• [Selected text]:
+ + +

Richard Kline (born April 29, 1944) is an American actor and television director. His roles include Larry Dallas on the sitcom Three's Company, Richie in the later seasons of It's a Living and Jeff Beznick in Noah Knows Best.

Early life
Kline was born in New York City. He was raised in Queens by parents who practiced Reform Judaism. He attended Queens College and has a Master of Fine Arts degree in theater from Northwestern University. After graduation, he joined the United States Army and served in Vietnam during the Vietnam War as a lieutenant.

Career
Kline became involved in theater and made his professional debut in 1971 as part of the Lincoln Center Repertory Company. Regional theater productions during this period included Chemin de Fer (in Chicago with actor Dennis Franz), Death of a Salesman, and Love's Labour's Lost. A classically trained singer, Kline made his Broadway career debut in the 1989 musical City of Angels.

On Three's Company, Kline played Larry Dallas, a playboy neighbor, used car salesman, and best friend to John Ritter's Jack Tripper. Kline appeared in 110 episodes of Three's Company from 1977 to 1984, also appearing as Larry Dallas in the spin-off shows The Ropers (1979) and Three's a Crowd (1985). Larry has the distinction of being the only other character besides Jack Tripper to appear on Three's Company and both of its spin-offs.

+ + +

• [Recorded information]:
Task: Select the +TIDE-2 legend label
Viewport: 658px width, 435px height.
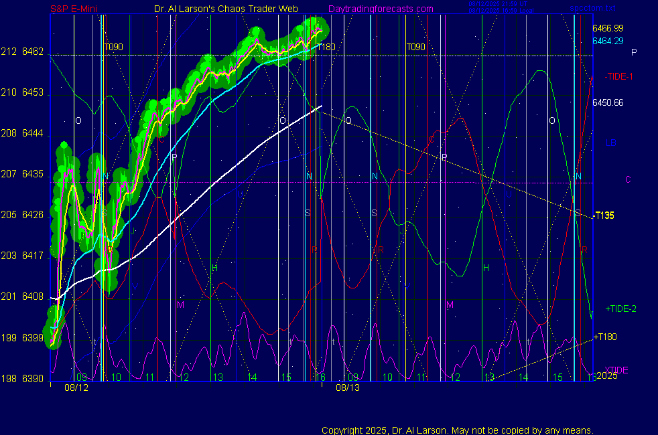Action: click(620, 309)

+ + +

Reproduce verbatim the passage of the Richard Kline biography from "Richard Kline (born" to "as a lieutenant.".

Richard Kline (born April 29, 1944) is an American actor and television director. His roles include Larry Dallas on the sitcom Three's Company, Richie in the later seasons of It's a Living and Jeff Beznick in Noah Knows Best.

Early life
Kline was born in New York City. He was raised in Queens by parents who practiced Reform Judaism. He attended Queens College and has a Master of Fine Arts degree in theater from Northwestern University. After graduation, he joined the United States Army and served in Vietnam during the Vietnam War as a lieutenant.